Tuesday, August 25, 2009

Dynamic Host Configuration Protocol

What is DHCP?, dynamic host configuration protocol overview, network tutorials, troubleshooting tips, subnetting, IP addressing. DHCP or Dynamic Host Configuration Protocol is a network protocol, which is configured in such a way that is provides the IP addresses to the network computers automatically. There is no need to assign the IP address to the client computers individually. DHCP assigns the IP addresses from the given range of the numbers also called DHCP scope.
On the other end, client computers are configured in such a way that they get the IP addresses automatically from the DHCP server during the boot up process. Additionally, DNS and WINS servers can also be configured with the DHCP server.
When a computer starts up it gets the IP addresses from the DHCP server from the defined pool of addresses. The assigning of the IP address by the DHCP server can be categorized as follows


1. A user turns on the computer with the DHCP client enabled on it.
2. The client PC sends broadcast request (known as DHCP DISCOVER) and then look for the DHCP server to answer.
3. The DHCP server receives the DISCOVER packet and based on the availability and defined settings, the server choose any available IP address and then give to the client. Then DHCP server sends back to the client with DHCP OFFER with that available address information.
4. Again client sends a request to DHCP server known as DHCP REQUEST, in which it lets the server know that it is using the address offered by the DHCP.
5. The DHCP server then again send a acknowledgement to the client known as DHCP ACK, in which it confirm the client that the specific IP address has been assigned to it for a given period of time.

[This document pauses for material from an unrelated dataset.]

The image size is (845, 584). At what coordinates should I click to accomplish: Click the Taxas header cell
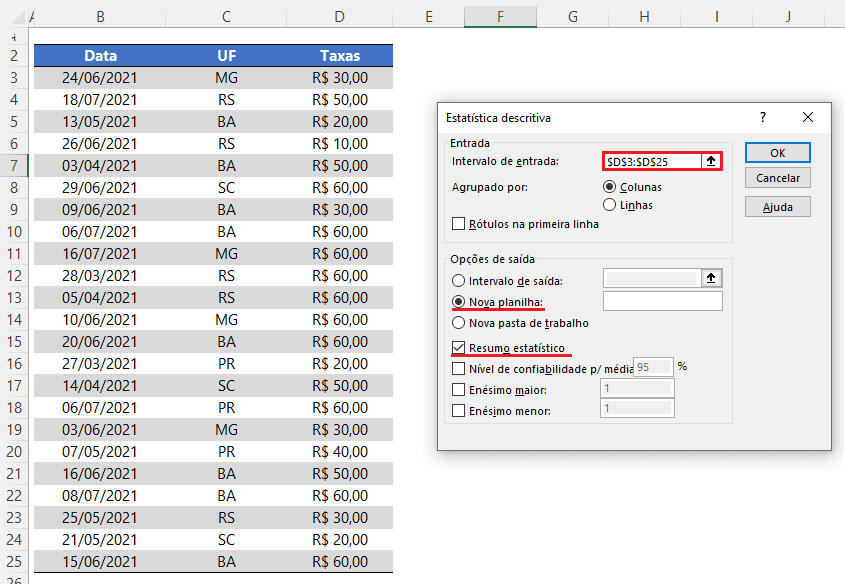point(340,55)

This process of assigning the IP addresses by the DHCP server also known as DORA (Discover, Offer, Request, and Acknowledgement).

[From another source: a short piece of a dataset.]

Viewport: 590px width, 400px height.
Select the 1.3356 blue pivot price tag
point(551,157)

When a computer uses a static IP address there can be the chances of error and conflict when two computers use the same IP address. By using the DHCP server there are no chances of such kind of conflicts and errors.

Along with the IP addresses, the DHCP server also enables the client computers to extract all the settings and configurations from the DHCP server on an IP network. These settings include the Firewall, Router, DNS, NAT, WINS, Gateway and Subnet masks settings.

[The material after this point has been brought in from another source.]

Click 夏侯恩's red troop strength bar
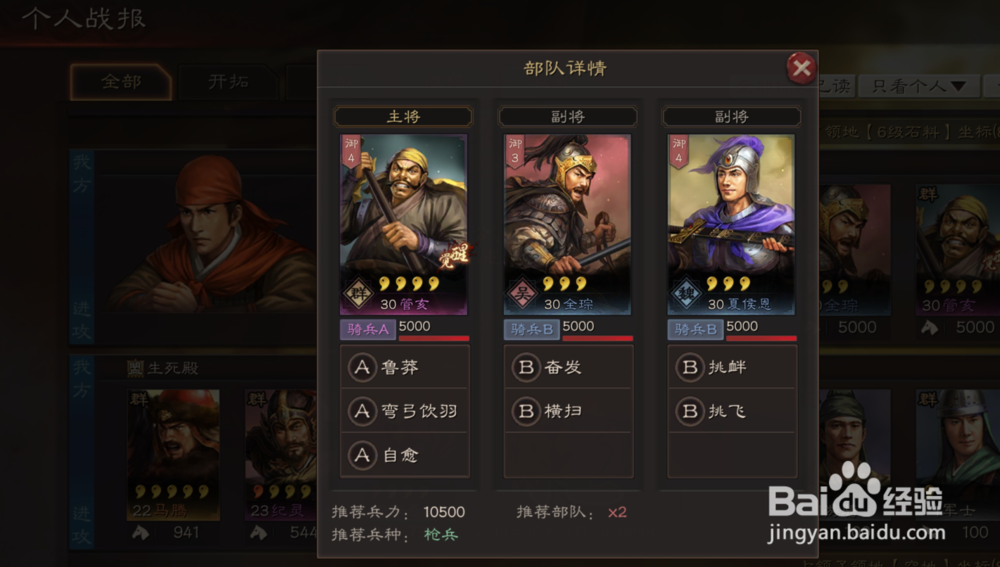Image resolution: width=1000 pixels, height=567 pixels. (x=761, y=338)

The overall purpose of the DHCP server is to reduce the workload and error margins, which can occur in assigning the IP addresses manually.

The IP address assigned by the DHCP server is for the limited or leased period of time and if a client needs an to extend that leased period for the IP address then client must send a extension request to the DHCP server before this period expires. If the client do not send an extension request, then this IP address becomes free on expiration and is assigned to another client. If a user wants to change the IP address given by the DHCP server then he/she do it by giving these commands on the command prompt.

IPconfig/release then IPconfig/renew

This command will remove the current IP address and assign a new IP address to the client.
There can also be some reserved addresses based on the MAC address or hostname of the client. These reserved addresses are fixed addresses and can only be assigned to the fixed clients.